炭素は植物にとって、というより生物にとって最も基本的といっていい元素だろう。「有機物」という言葉を説明するとき、「炭素を含んでいるもの」というとかなりの確率で当てはまると思う。例えば植物にとっては水素、酸素と結合して多糖類として繊維となったり、少し小さくなってでんぷんなどになったり、さらに小さくなって単糖(ブドウ糖や果糖など)になったりして様々な形態で必須のものとして存在する。要するに、植物にとっては体を構成する最も基本的で、大量に必要な元素ということになる。

しかし、植物は「光合成」という手段を使って、光エネルギーを利用して大気中の炭素を取り込むことが出来る。ではなぜわざわざ栽培者の手で循環させねばならないのだろうか。答えの1つは、以前も説明したことがある土作りである。

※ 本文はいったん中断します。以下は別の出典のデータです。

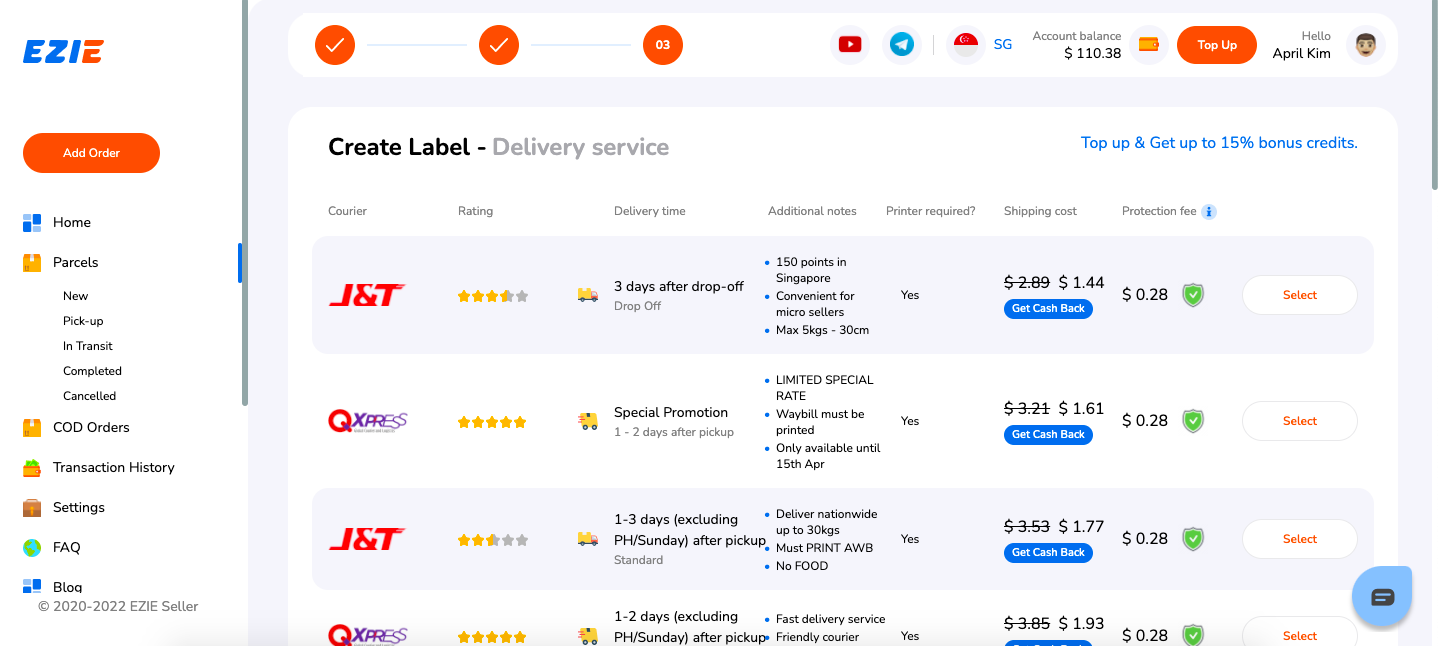
Task: Click the Add Order button
Action: click(x=91, y=153)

土作りは、主に有機物を施用することによって土壌の物理性や化学性を改善するということになるが、そのうち、最も重要な役割を担っているのが腐植酸(フミン酸)である。土壌中に施用された植物体(堆肥化されてからのことが多い)が土壌微生物に分解され、最終的に残ったものが腐植酸で、濃いこげ茶色で粘性が高い状態で土壌中に存在する。これが細かい土壌粒子同士をくっつけて団粒構造を作り、土壌の排水性、保水性といった物理性を改善すること、陰荷電を持っているため、陽イオンである塩基類(石灰、苦土、加里など)を保持して緩衝力を高めることは以前のエントリーで説明したとおりである。

その腐植酸であるが、元素の組成としては半分以上が炭素であり、あとは多い順に酸素、水素、窒素などを含む。これが先ほども述べたように、土作りに大きく関与するが、その構成元素として炭素が最大であるので、主に植物体を土壌に還元して炭素を供給、土壌の炭素率を向上する事は大きな意味を持つ。

先ほど、腐植酸は土壌で有機物が分解され、最終的に残ったものと書いたが、もちろん腐植酸もゆっくりではあるが分解され、二酸化炭素や水などになり、自然循環の環に戻っていくのである。